» **EXERCISE DIRECTIONS**: Please restate each entry exactly, without skipping any.

*** RECORDS ***

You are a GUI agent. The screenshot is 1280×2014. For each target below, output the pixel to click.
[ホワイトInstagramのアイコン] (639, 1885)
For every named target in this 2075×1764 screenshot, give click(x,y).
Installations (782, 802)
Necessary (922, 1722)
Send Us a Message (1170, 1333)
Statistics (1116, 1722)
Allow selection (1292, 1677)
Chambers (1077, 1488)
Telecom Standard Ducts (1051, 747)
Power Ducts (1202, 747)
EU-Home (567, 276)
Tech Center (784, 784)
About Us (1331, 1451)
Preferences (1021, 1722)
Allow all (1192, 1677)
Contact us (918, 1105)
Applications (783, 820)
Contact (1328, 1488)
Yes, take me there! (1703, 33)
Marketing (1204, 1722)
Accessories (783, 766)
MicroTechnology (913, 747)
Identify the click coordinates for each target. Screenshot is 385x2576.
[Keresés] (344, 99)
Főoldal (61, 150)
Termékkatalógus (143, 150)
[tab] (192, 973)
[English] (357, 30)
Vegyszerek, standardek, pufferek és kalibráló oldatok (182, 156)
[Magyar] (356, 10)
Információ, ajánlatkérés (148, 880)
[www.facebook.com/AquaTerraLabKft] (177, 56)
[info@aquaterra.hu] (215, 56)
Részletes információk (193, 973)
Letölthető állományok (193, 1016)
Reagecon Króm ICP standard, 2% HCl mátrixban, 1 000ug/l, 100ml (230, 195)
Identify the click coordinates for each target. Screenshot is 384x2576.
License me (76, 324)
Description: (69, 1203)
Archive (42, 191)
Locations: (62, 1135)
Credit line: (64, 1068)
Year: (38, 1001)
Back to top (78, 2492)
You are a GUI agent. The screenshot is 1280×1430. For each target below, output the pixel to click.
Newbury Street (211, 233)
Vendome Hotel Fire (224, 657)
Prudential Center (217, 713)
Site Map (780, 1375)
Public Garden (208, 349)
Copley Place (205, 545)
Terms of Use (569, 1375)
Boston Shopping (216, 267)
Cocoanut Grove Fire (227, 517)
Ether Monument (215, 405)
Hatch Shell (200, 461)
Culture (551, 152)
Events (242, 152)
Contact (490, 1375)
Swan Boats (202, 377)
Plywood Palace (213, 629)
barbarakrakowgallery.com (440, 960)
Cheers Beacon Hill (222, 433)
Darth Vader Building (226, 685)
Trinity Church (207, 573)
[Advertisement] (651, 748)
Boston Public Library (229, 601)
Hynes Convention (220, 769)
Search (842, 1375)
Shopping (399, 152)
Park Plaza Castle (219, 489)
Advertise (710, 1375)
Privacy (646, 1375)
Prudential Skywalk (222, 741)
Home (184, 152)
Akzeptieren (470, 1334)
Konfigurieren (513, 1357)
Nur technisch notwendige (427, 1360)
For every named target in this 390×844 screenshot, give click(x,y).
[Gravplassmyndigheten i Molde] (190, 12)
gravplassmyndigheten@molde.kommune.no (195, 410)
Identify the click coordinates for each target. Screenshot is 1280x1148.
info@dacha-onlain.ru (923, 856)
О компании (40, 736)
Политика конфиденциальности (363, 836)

***

» **EXERCISE ANSWER**:
You are a GUI agent. The screenshot is 1280×2014. For each target below, output the pixel to click.
[ホワイトInstagramのアイコン] (639, 1885)
For every named target in this 2075×1764 screenshot, give click(x,y).
Installations (782, 802)
Necessary (922, 1722)
Send Us a Message (1170, 1333)
Statistics (1116, 1722)
Allow selection (1292, 1677)
Chambers (1077, 1488)
Telecom Standard Ducts (1051, 747)
Power Ducts (1202, 747)
EU-Home (567, 276)
Tech Center (784, 784)
About Us (1331, 1451)
Preferences (1021, 1722)
Allow all (1192, 1677)
Contact us (918, 1105)
Applications (783, 820)
Contact (1328, 1488)
Yes, take me there! (1703, 33)
Marketing (1204, 1722)
Accessories (783, 766)
MicroTechnology (913, 747)
Identify the click coordinates for each target. Screenshot is 385x2576.
[Keresés] (344, 99)
Főoldal (61, 150)
Termékkatalógus (143, 150)
[tab] (192, 973)
[English] (357, 30)
Vegyszerek, standardek, pufferek és kalibráló oldatok (182, 156)
[Magyar] (356, 10)
Információ, ajánlatkérés (148, 880)
[www.facebook.com/AquaTerraLabKft] (177, 56)
[info@aquaterra.hu] (215, 56)
Részletes információk (193, 973)
Letölthető állományok (193, 1016)
Reagecon Króm ICP standard, 2% HCl mátrixban, 1 000ug/l, 100ml (230, 195)
Identify the click coordinates for each target. Screenshot is 384x2576.
License me (76, 324)
Description: (69, 1203)
Archive (42, 191)
Locations: (62, 1135)
Credit line: (64, 1068)
Year: (38, 1001)
Back to top (78, 2492)
You are a GUI agent. The screenshot is 1280×1430. For each target below, output the pixel to click.
Newbury Street (211, 233)
Vendome Hotel Fire (224, 657)
Prudential Center (217, 713)
Site Map (780, 1375)
Public Garden (208, 349)
Copley Place (205, 545)
Terms of Use (569, 1375)
Boston Shopping (216, 267)
Cocoanut Grove Fire (227, 517)
Ether Monument (215, 405)
Hatch Shell (200, 461)
Culture (551, 152)
Events (242, 152)
Contact (490, 1375)
Swan Boats (202, 377)
Plywood Palace (213, 629)
barbarakrakowgallery.com (440, 960)
Cheers Beacon Hill (222, 433)
Darth Vader Building (226, 685)
Trinity Church (207, 573)
[Advertisement] (651, 748)
Boston Public Library (229, 601)
Hynes Convention (220, 769)
Search (842, 1375)
Shopping (399, 152)
Park Plaza Castle (219, 489)
Advertise (710, 1375)
Privacy (646, 1375)
Prudential Skywalk (222, 741)
Home (184, 152)
Akzeptieren (470, 1334)
Konfigurieren (513, 1357)
Nur technisch notwendige (427, 1360)
For every named target in this 390×844 screenshot, give click(x,y).
[Gravplassmyndigheten i Molde] (190, 12)
gravplassmyndigheten@molde.kommune.no (195, 410)
Identify the click coordinates for each target. Screenshot is 1280x1148.
info@dacha-onlain.ru (923, 856)
О компании (40, 736)
Политика конфиденциальности (363, 836)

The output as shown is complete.